• WHAT TO DO:
• A. Write out the part of the remote-hiring article between "The fully remote" and "solve the dilemma.", inclusive.
• B. Extend the article about remote-hiring startups, picking up after its final sentence.

Job van der Voort's hiring philosophy at GitLab was simple: "Find the best person for the job and figure it out," he said. Easier said than done.
The fully remote company didn't care where employees were located, a luxury that opened the world's talent pool to the software-development toolmaker. But as van der Voort found out, hiring employees from anywhere came with a barrage of legal headaches, including how to legally onboard someone from another country, pay them in local currency and provide benefits.
In January 2019, he left his job as GitLab's VP of Product to create a new startup to solve the dilemma.
"I thought to myself, how can I make a meaningful impact in the world? And ultimately the result was me thinking, how can I create more remote jobs?" van der Voort said from his home in Braga, Portugal. "I think the only way to do this is to solve the largest problem of properly hiring remotely, and I think this is it."
Van der Voort's company, Remote, is just one among a cohort of startups helping other startups go remote. The sector is growing with companies like Atomic-backed Terminal, which helps build remote engineering teams, and has been a hot investment area thanks to the coronavirus pandemic, which forced many people to work from home.

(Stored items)

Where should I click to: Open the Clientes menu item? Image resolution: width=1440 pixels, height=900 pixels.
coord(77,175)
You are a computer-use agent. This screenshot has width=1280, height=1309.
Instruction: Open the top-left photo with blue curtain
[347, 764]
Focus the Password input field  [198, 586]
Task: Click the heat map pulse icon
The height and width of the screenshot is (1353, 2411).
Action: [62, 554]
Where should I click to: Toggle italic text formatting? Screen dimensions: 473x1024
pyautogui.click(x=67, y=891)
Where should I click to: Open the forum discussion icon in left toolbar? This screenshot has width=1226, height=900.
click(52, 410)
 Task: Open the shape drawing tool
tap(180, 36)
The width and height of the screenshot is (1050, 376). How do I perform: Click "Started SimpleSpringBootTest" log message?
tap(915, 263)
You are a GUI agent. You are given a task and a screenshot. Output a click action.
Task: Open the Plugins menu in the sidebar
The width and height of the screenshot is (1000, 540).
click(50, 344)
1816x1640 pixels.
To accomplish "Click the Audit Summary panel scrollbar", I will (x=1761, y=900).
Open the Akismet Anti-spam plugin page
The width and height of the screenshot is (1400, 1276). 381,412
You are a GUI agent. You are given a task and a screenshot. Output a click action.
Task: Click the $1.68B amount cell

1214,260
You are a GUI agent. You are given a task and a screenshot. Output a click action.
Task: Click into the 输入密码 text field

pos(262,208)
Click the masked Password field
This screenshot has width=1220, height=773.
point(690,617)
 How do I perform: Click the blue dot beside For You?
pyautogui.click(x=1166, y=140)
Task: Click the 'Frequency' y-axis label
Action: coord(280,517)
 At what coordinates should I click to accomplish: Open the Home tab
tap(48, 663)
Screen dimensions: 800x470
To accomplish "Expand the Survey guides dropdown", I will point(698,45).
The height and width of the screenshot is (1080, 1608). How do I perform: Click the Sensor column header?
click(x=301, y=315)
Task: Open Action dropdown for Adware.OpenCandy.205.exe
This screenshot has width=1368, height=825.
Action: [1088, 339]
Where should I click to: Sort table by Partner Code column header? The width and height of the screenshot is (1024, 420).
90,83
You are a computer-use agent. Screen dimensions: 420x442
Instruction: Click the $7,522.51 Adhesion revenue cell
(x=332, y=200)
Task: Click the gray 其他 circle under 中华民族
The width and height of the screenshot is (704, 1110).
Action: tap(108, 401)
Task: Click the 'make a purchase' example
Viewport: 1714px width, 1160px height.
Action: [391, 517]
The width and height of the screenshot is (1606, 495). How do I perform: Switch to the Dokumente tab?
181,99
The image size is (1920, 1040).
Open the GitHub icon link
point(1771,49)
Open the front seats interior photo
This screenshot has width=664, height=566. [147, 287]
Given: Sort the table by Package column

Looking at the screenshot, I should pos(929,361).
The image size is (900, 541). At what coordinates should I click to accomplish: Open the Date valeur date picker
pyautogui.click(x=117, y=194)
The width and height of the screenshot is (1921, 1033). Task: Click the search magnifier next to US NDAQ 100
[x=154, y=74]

• ANSWERS FOR THE EXERCISE:
• A.
The fully remote company didn't care where employees were located, a luxury that opened the world's talent pool to the software-development toolmaker. But as van der Voort found out, hiring employees from anywhere came with a barrage of legal headaches, including how to legally onboard someone from another country, pay them in local currency and provide benefits.
In January 2019, he left his job as GitLab's VP of Product to create a new startup to solve the dilemma.

• B.
Previously, hiring remote employees had been a luxury, and one that many startups couldn't afford. Big tech companies hired around the globe by investing in offices in foreign countries or putting an army of lawyers on the task of figuring out employment laws.
But startups, smaller and more cash-constrained, have had to approach the challenge piece by piece, figuring it out on the go. "I realized this was a problem, and I realized that there was no good solution, because we tried everything at GitLab," van der Voort said.
Investors are buying into the business opportunity. In April, Remote announced it had raised $11 million in seed funding from firms including Two Sigma Ventures, Index Ventures and General Catalyst. A month later, remote payroll provider Deel raised a $14 million series A round from Andreessen Horowitz, entirely over video.
"I think finding the person and paying them is something that can be done relatively easily, and the hard part is wrapping it all together and making sure that it's a) legal and b) the correct taxation considerations are given," said Deel COO Dan Westgarth.
So far, Deel has largely targeted contractors around the globe, though it does some full-time employee onboarding as well. It works with more than 400 companies, including startups like streaming company Pipeline and handbag maker Italic.
Remote focuses on full-time employees and is setting up corporations in each of the countries it services. That way, workers are considered to be employed locally. Remote started with a few countries including Denmark, the U.K., India and the Netherlands, and plans to soon expand to markets including Australia, Brazil and Canada.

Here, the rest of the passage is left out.